(Your task):
Only one stretch of the data below is wanted: the lines from the one with "You are a computer-use" through the one with "Instruction: Open the", repeated exactly.

(Information given):
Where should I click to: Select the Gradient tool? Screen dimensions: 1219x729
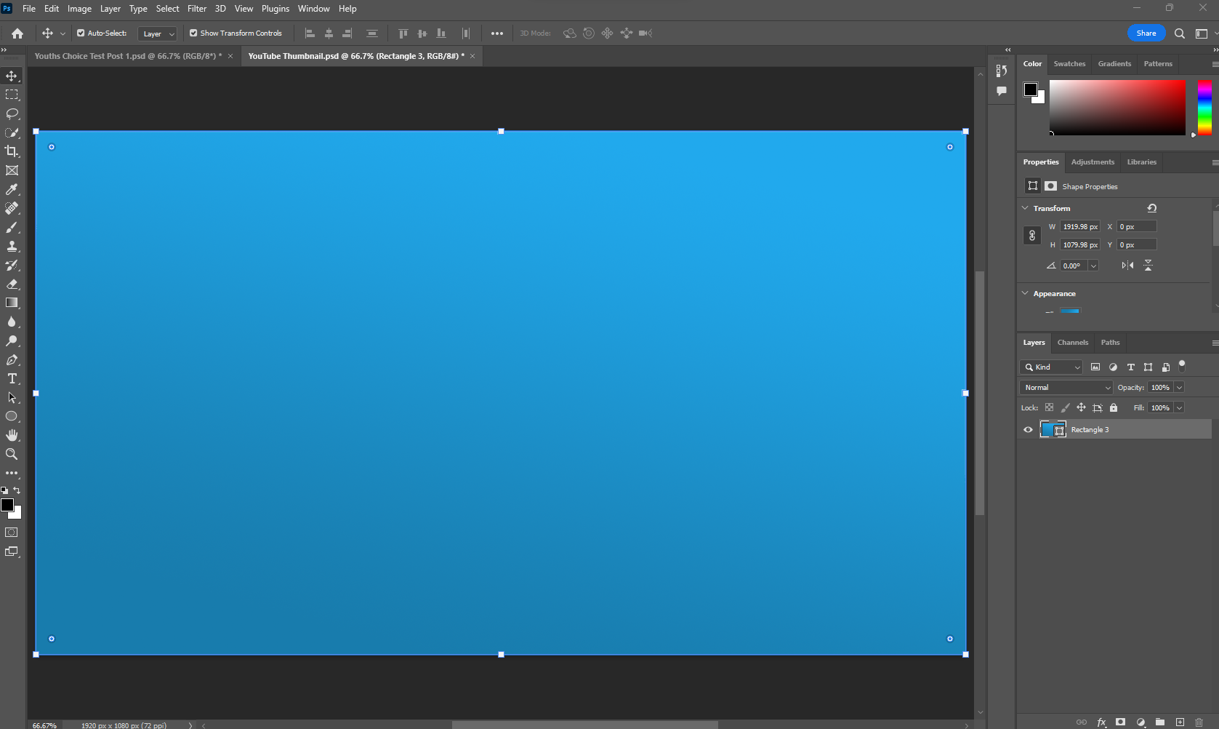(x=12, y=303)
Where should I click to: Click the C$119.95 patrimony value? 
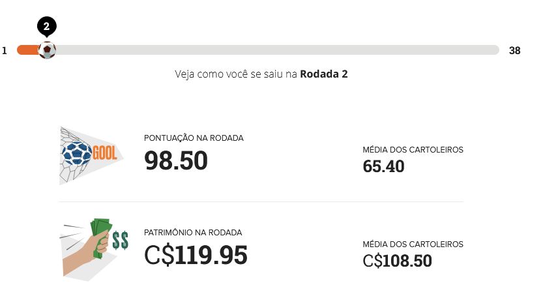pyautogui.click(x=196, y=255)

--

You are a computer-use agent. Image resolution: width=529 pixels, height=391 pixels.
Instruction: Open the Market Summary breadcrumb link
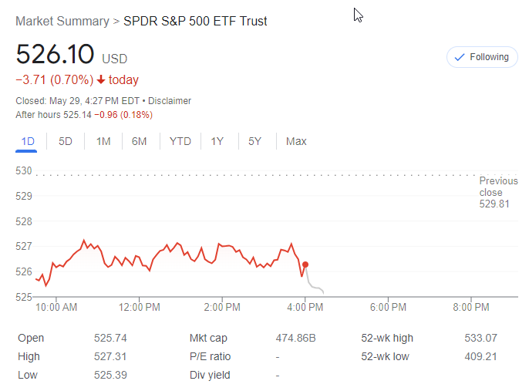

(Task response):
You are a computer-use agent. Image resolution: width=529 pixels, height=391 pixels.
Instruction: Open the Market Summary breadcrumb link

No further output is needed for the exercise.